Neal, affolé par la tournure des événements, part retrouver son père, resté dans son atelier, en ville. Ce qu’il découvre le met dans une rage folle. Il tue deux rebelles avant d’être capturé et emmené après avoir été forcé de faire un acte abominable.
De nos jours, Tanya Rigal, journaliste à Mediapart, est convoquée par la police dans la chambre d’un hôtel genevois où l’informateur qu’elle devait rencontrer a été assassiné. Elle trouve sur place une femme, Amanda Sharp, qui se présente comme faisant partie du département d’État, en fait de la CIA.
James Songbono se présente à la prison de Frankland, au Royaume-Uni, pour le poste de médecin. Après de nombreuses missions éprouvantes pour MSF, il éprouve le besoin de souffler. Compte tenu de ses références, il est embauché.
Neal n’a pas d’autre choix que se soumettre à l’autorité de Cobra, le chef du groupe rebelle. Sous la férule d’un vieux soldat, Le Sergent, il devient un guerrier, un tireur d’élite, ayant toujours, toutefois, l’espoir de pouvoir retrouver sa mère.
Tanya se retrouve impliquée dans une affaire terrible quand elle découvre que c’est le tueur de son informateur qui lui a donné rendez-vous à Genève et qui lui a envoyé un dossier plus qu’explosif… Un tueur qui la connaît, qui sait où elle habite…

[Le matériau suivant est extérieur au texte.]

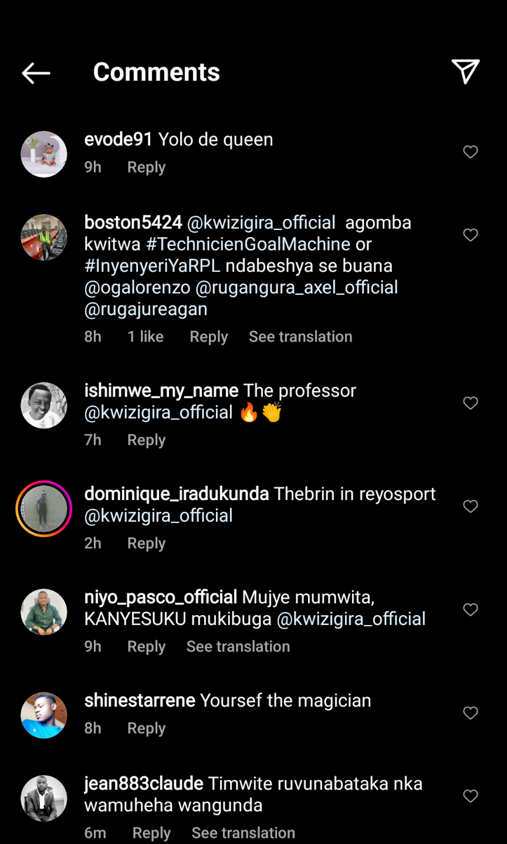Open the #TechnicienGoalMachine hashtag
507x844 pixels.
248,244
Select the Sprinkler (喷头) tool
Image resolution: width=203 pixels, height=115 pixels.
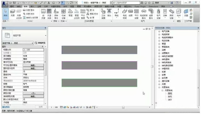[x=109, y=13]
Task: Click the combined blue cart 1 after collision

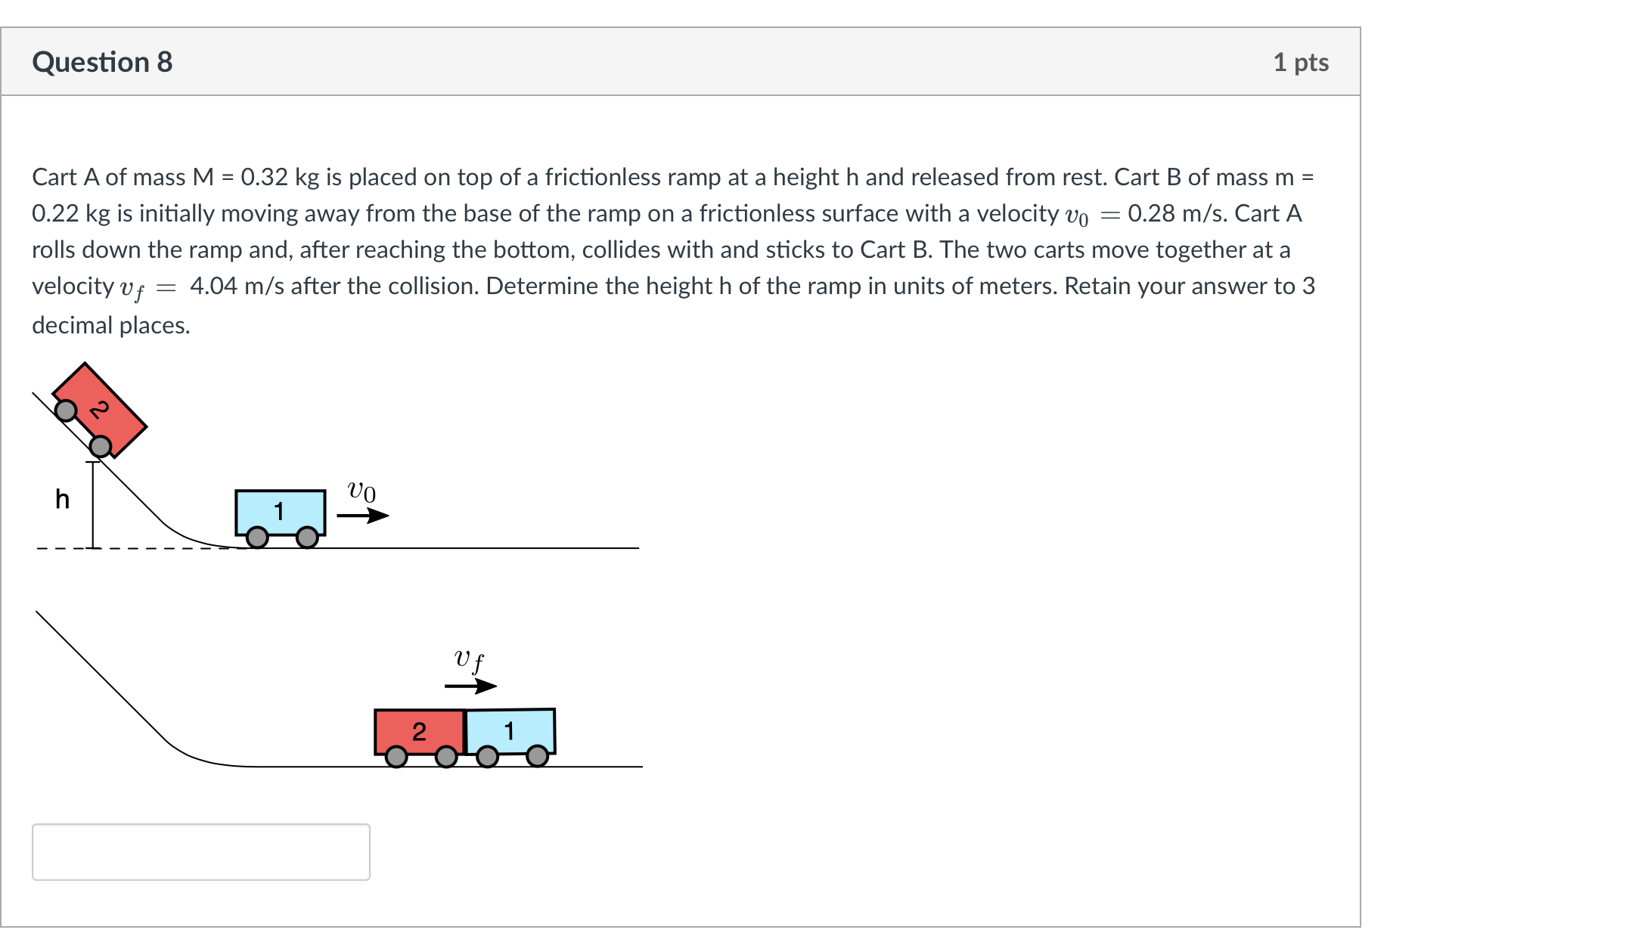Action: (509, 730)
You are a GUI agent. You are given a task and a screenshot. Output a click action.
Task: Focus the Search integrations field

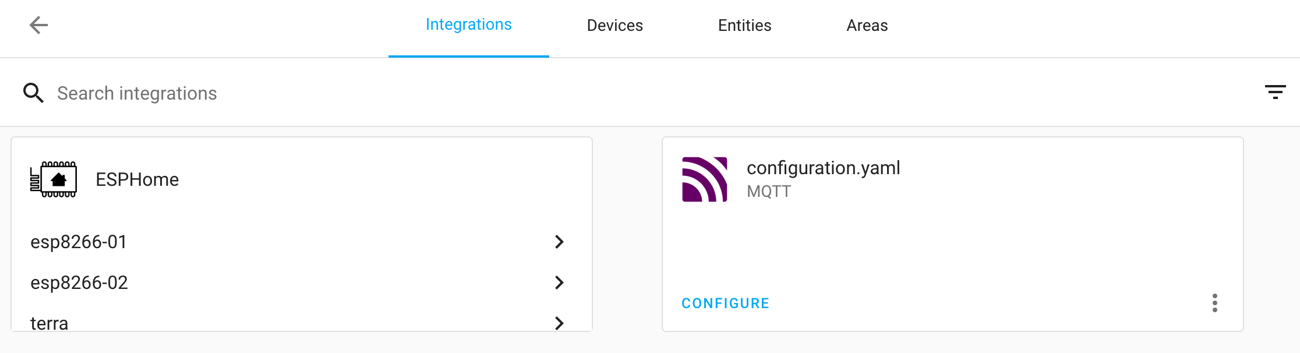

Le romancier propose de suivre trois parcours, à des époques différentes, parcours dont la progression est faite de violences et de carnages. Autour des années où l’enfant-soldat Neal participe aux actions révolutionnaires, plus des pillages qu’une recherche d’amélioration sociale des populations, la quête de Tanya pour comprendre des rouages ténébreux et la poursuite d’un objectif longtemps mystérieux de James, l’auteur tisse des trames d’une grande tension, des intrigues d’une belle efficacité.
Il aborde de front le sort des enfants-soldats, le pillage des richesses, le trafic des diamants. Il dépeint ces groupes armés qui, sous prétexte de restituer le pouvoir au peuple, sont aussi des outils de prédation des ressources. Il cite les interventions à contretemps de l’ONU, du FMI où des technocrates prennent des décisions sans connaître l’état des lieux, les buts des protagonistes, des choix ineptes pris du fond de bureaux climatisés selon des dogmes politiques et économiques dépassés, d’un autre âge. Il décrit des militaires de l’armée du Congo, de piètres combattants plus doués pour la rapine, pour tabasser des civils désarmés, violer les femmes et des enfants.
Chaque protagoniste fait l’objet d’un portrait détaillé revenant sur les origines, les ethnies, l’entourage qui gravite autour de lui, son environnement et peaufine des caractères, des profils psychologiques particulièrement étudiés. Avec ces personnages, c’est la description au vitriol, mais si proche d’une réalité, de situations en Afrique, de concurrence entre des services, de représailles. Entre les mercenaires, les services plus ou moins secrets, le journalisme d’investigation, il y a matière à se régaler des péripéties et des nombreux rebondissements.
De la Sierra Leone à Genève, de Washington à Frankland, de Paris au Cap, de Monrovia à Nice le romancier détaille le destin fracassé de Nael, la quête de vérité de Tanya, la vengeance de James ne laissant aucun répit à son lecteur tant la tension s’amplifie.
Avec Un coin de ciel brûlait (vers emprunté à Jacques Brel), Laurent Guillaume signe un roman noir géopolitique qui accroche l’intérêt par la justesse de ses propos et la tonicité des actions.
serge perraud
Laurent Guillaume, Un coin de ciel brûlait, Folio, coll. “Policier” n° 965, juin 2022, 464 p. – 8,20 €.